Streaming & Framing
Streaming and framing are outside the Strata core.
Strata defines values. Streaming defines how multiple values move over time. Framing defines how boundaries between values are identified.
Strata deliberately separates these concerns.
Core principle
Strata Core Binary (SCB) is self-contained, but not self-delimiting.
A single SCB payload represents exactly one value
SCB does not include length prefixes
SCB does not include terminators
SCB does not define stream boundaries
Anything beyond one value requires framing.
Why Strata avoids built-in framing
Embedding framing into the core would:
Bind Strata to a specific transport model
Complicate canonical encoding
Introduce ambiguity around boundaries
Create hidden state across values
Instead, Strata enforces a clean rule:
Framing exists outside the canonical value.
What framing is allowed to do
A framing layer MAY:
Prefix payloads with a length
Chunk payloads across packets
Multiplex multiple values on a stream
Define message boundaries
Handle backpressure or buffering
A framing layer MUST NOT:
Inspect Strata values
Normalize payloads
Re-encode data
Modify bytes
Depend on Strata semantics
Framing handles bytes, not meaning.
Northstar T3: framed determinism
Northstar T3 exists to prove one thing:
Framing must be transparent.
In T3:
Values are encoded to SCB
SCB is split into frames
Frames are transmitted over a stream
Frames are reassembled
The reconstructed payload is decoded
Re-encoded bytes must hash identically
If framing alters even one byte, T3 fails.
Length-prefixed framing
The most common framing strategy:
Prefix each payload with its byte length
Length is outside SCB
Length is not hashed
Length is not interpreted by Strata
Example conceptually:
Code: [length][scb-bytes][length][scb-bytes]...
Only the SCB bytes are decoded and hashed.
Framing formats
Valid framing examples:
Fixed-size length prefix (u32, u64)
Varint-prefixed length
Record-based streams
HTTP chunking
WebSocket binary frames
TCP stream with explicit boundaries
Invalid framing examples:
JSON-wrapped payloads
Base64 inside streams without explicit agreement
Line-delimited SCB
Text-based delimiters
Text framing risks corruption.
Streaming multiple values
Streaming allows multiple Strata values to be sent sequentially.
Rules:
Each value must be independently framed
Each frame must decode to exactly one value
No shared state between values
Failure of one value does not poison the stream
This enables:
Event streams
Logs
State replication
Incremental updates
Partial delivery
Partial frames are allowed at the transport level.
However:
A Strata value must be fully reconstructed before decoding
Decoding partial SCB is invalid
Truncated payloads must fail explicitly
Streaming does not imply partial decoding.

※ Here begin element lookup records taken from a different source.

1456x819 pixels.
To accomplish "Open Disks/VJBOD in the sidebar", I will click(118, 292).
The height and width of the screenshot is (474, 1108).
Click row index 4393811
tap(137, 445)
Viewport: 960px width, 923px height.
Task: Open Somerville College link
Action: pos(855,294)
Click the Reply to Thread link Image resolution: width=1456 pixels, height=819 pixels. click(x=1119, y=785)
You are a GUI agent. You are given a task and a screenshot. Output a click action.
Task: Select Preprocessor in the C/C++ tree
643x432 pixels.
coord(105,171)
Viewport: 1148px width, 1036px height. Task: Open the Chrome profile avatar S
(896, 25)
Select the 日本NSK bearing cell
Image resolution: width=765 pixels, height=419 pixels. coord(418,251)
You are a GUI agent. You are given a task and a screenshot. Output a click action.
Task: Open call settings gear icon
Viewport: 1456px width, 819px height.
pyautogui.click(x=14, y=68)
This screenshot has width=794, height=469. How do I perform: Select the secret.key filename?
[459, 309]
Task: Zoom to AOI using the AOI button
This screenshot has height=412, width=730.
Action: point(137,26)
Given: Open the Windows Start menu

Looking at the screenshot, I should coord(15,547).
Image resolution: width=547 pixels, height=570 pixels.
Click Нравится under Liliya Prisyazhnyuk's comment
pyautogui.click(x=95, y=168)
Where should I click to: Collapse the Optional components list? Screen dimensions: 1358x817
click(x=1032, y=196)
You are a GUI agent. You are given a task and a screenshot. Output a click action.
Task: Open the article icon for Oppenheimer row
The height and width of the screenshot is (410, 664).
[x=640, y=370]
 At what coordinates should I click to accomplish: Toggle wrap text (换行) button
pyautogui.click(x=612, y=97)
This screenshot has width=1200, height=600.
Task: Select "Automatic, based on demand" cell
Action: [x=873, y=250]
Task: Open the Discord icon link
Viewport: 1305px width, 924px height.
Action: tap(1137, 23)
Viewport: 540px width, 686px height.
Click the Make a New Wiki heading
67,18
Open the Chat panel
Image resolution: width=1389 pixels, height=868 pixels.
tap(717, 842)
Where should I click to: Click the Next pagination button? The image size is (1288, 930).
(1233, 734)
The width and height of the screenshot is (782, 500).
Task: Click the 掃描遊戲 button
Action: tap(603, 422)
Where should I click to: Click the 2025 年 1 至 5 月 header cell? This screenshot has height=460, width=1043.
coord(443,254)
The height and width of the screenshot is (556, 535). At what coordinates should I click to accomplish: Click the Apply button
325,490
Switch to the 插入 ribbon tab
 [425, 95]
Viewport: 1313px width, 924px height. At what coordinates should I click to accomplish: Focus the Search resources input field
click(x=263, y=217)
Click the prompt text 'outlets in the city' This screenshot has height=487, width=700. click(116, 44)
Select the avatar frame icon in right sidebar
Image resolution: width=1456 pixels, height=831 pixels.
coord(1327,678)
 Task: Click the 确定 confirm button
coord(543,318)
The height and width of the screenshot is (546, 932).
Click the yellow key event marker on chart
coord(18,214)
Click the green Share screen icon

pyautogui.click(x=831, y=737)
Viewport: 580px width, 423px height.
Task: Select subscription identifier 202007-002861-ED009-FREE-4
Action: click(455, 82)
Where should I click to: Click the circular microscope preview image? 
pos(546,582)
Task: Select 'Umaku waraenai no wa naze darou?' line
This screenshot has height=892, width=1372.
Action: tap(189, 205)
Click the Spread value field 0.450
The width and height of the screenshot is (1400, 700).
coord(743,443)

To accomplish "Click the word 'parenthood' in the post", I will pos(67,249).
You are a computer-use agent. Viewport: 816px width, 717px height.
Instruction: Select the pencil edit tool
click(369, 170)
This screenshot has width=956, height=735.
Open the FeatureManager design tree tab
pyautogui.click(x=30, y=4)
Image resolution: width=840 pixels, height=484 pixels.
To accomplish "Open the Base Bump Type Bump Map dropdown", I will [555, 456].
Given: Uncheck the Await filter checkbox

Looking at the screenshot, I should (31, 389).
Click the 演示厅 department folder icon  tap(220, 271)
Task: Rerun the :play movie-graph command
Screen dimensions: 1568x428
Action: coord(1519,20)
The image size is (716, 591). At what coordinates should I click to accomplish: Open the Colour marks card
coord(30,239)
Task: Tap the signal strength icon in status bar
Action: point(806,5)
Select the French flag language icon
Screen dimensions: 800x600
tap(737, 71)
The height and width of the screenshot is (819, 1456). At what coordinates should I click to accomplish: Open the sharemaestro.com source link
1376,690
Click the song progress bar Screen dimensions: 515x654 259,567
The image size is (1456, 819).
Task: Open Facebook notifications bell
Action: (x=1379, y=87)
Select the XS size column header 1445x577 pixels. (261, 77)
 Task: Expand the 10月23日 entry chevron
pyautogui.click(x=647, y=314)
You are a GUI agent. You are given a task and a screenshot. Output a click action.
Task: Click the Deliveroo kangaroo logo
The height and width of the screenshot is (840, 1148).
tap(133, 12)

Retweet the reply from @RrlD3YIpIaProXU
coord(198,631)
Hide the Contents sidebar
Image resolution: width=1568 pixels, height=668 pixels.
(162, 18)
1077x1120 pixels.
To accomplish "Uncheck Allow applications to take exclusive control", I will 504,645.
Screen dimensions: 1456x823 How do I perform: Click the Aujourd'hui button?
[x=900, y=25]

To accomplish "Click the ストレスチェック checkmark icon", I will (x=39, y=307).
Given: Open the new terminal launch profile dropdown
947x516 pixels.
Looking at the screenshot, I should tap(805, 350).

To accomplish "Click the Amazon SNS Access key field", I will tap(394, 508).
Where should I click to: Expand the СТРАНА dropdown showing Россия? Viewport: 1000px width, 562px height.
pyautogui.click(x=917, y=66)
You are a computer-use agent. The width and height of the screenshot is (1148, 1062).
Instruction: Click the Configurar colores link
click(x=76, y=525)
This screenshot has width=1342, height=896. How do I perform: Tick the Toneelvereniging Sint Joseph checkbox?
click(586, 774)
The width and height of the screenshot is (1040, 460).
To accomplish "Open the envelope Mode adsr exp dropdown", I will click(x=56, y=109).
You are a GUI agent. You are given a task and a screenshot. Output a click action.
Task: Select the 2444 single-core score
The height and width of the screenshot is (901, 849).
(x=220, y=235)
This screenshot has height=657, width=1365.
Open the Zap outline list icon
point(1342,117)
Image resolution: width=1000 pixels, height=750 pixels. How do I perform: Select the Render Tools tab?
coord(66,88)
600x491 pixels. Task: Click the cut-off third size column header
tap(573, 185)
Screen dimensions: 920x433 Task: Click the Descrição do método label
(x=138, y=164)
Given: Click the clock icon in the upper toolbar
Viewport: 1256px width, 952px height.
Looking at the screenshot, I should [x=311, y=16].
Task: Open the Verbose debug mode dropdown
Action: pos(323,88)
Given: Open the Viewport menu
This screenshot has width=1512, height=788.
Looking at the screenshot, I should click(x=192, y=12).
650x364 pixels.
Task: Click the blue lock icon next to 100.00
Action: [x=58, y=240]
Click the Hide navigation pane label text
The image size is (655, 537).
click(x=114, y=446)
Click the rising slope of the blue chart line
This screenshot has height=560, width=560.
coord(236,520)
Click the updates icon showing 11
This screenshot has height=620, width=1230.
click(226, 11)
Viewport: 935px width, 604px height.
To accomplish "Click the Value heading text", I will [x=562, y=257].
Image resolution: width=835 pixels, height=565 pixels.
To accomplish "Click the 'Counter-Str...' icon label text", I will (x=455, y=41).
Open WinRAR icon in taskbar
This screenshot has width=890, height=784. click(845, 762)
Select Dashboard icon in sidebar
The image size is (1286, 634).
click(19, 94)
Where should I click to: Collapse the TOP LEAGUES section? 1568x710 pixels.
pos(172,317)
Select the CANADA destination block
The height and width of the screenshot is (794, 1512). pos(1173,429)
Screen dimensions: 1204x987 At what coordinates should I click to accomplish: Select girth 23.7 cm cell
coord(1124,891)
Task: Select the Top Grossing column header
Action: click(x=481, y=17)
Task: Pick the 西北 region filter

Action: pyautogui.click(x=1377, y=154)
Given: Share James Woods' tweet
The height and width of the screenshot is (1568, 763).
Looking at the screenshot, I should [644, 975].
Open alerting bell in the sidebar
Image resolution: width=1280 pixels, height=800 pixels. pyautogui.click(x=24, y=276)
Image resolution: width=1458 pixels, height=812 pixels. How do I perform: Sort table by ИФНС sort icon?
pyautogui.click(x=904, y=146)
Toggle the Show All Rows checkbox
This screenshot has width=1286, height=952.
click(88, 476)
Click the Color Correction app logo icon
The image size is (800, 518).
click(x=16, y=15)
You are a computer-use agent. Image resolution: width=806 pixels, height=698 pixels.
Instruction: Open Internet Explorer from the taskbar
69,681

Backpressure and flow control
Strata is agnostic to:
Backpressure
Windowing
Rate limiting
These belong to the transport or framing layer.
Strata only sees completed byte sequences.
Error handling in streams
Framing layers may:
Drop invalid frames
Close streams on errors
Retry transmission
Signal frame-level failures
Strata errors remain local to the payload.
No global stream state is implied.
What is guaranteed
With correct framing:
Canonical bytes survive transport
Hashes remain stable
Cross-language decoding succeeds
Determinism holds per value
What is not guaranteed
Strata does NOT guarantee:
Ordering across frames
Delivery guarantees
Reliability
Retry semantics
Idempotency
Those belong elsewhere.
Summary
Strata values are atomic. Streams are sequences of atoms. Framing draws the boundaries.
As long as framing is invisible to the bytes, determinism remains intact.
Break the boundary rules, and Northstar T3 will catch you.